Kora finished her tea and brought him her cup. “Obviously Ruby never came down here much. Everything with her has to involve fire.”

“We came through a frightening maze that looks more like how you’d picture a catacomb. That part definitely fits her taste.” He brushed his fingers over hers as she handed him the cup.

“I want to look around but you’re soaked. Aren’t you cold?” she asked.

“I’m fine. Unfortunately there isn’t any sugar.”

“I never use sugar.” Kora pointed at the broken table against the wall. “Doesn’t that sort of look like a larger version of the one in Caleb’s tea party.”

Vaughn studied the table.  “Looks just like it.”

She shivered and moved closer to the heater. “How did you managed to get me out of that pipe anyway? Gus mentioned that you don’t swim and hate the ocean.”

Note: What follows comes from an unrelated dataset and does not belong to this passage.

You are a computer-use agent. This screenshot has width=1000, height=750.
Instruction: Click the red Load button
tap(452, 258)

He paused as he tried to find the right words to explain the strange experience. “I didn’t swim. I walked.”

“You walked?”

“That’s the only way to describe it.”

Kora laughed. “Are you trying to tell me you just strolled up the pipe and saved me?”

“Yep.”

“That’s insane. You’d have to hold your breath for at least half an hour, probably more.”

“I didn’t hold my breath.”

Her eyes opened wide. “You didn’t breathe?”

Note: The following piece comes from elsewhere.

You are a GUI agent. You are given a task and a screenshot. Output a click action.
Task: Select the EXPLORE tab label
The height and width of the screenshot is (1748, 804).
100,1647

“Not at all. It seemed so natural, it took me a while to notice.”

“I could never have made you that way…could I?”

“Do you want me to prove it?”

“I believe you, but it’s terrifying how brilliant I used to be. I think I forgot a lot more than just my sordid past.”

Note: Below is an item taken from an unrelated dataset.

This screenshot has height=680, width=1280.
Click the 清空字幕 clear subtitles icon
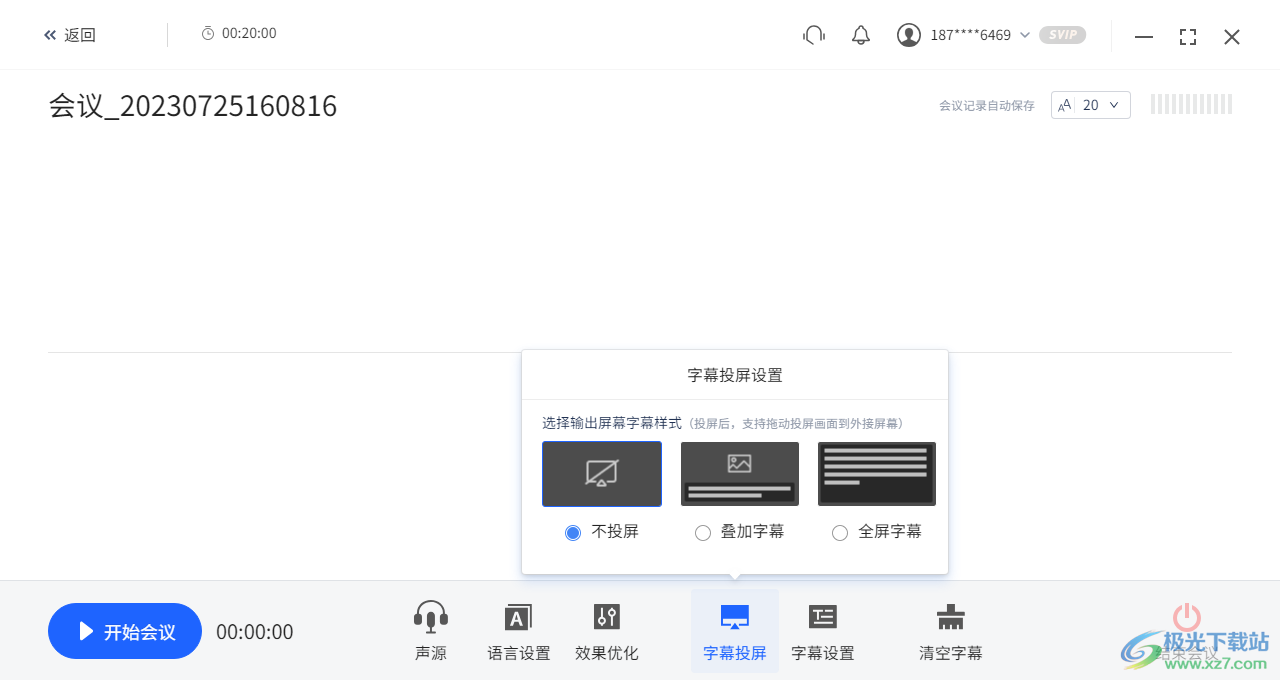tap(950, 617)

“Should I take that as a compliment?”

She drifted up to him and though he knew she was examining him like a curious specimen, he still basked in her attention. A shiver went through him when she pressed her head against his chest to listen to his heart. Several times he reached up to stroke her soft, electric hair, but he always stopped himself.

“I wish I’d poked around a bit more when I had you asleep on that gurney the night I fixed your stomach,” she said.  “I've got a lot to learn from my old self.”

“I’ll have to keep an eye on you from now on.”

She winked at him, grabbed the flashlight, and walked out into the grim tunnel. At that moment, Vaughn would have followed her off the castle roof but once out in the tunnel, he looked around uneasily. The first body he saw outside the door had teeth growing out of its nose. “I like it better in Mud’s pad.”

Kora bent down to study a corpse that looked half coyote, half man. “This room has many from the early period when she was combining humans with animals.”

“Like Humphrey?”

“He’s probably the only one that survived.”

“So you never made any pig men or horned devils with twenty rows of teeth like a shark?”

Kora shot him a withering look and he decided to keep quiet as he trailed along behind her. He watched in horror as she smoothed her hands over tortured faces and grasped shriveled hands that seemed to reach for her.

She called him over, at one point, to help her turn a body over so she could look at its back. “Many of these creatures have been stabbed right through the heart with some kind of long, jagged blade.”

“Must be how rejects got
disassembled
down here. I imagine you used something more sophisticated?”

Kora stared at the gash in the corpse's chest for a long time.  “We use a special gun.” She turned her face up to him, her eyes searching his. “I know you must think I'm cruel, but I don't think I always was.”

He put a hand on her shoulder.  “I'm sorry. That was a low blow.”

“I deserved it,” she said, gazing at the line of bodies that seemed to go on forever.
“But whatever you think of me, I never harmed these creatures.”

They stood in silence while Vaughn struggled to come up with a new subject. “So what's up with the old skull in your bag?”

Kora gasped and ran back to the apartment with the flashlight, leaving Vaughn alone in the dark. He could hear a squeaking, scraping sound on the floor along the wall and imagined a team of rats scrabbling up his pants. It seemed a long time before he saw the light in the tunnel once again.

“Thanks for reminding me. I almost forgot.” Kora set the skull down on a shelf and stood appraising it as if it was a vase of flowers. “I wish I could place it with the rest of its body.”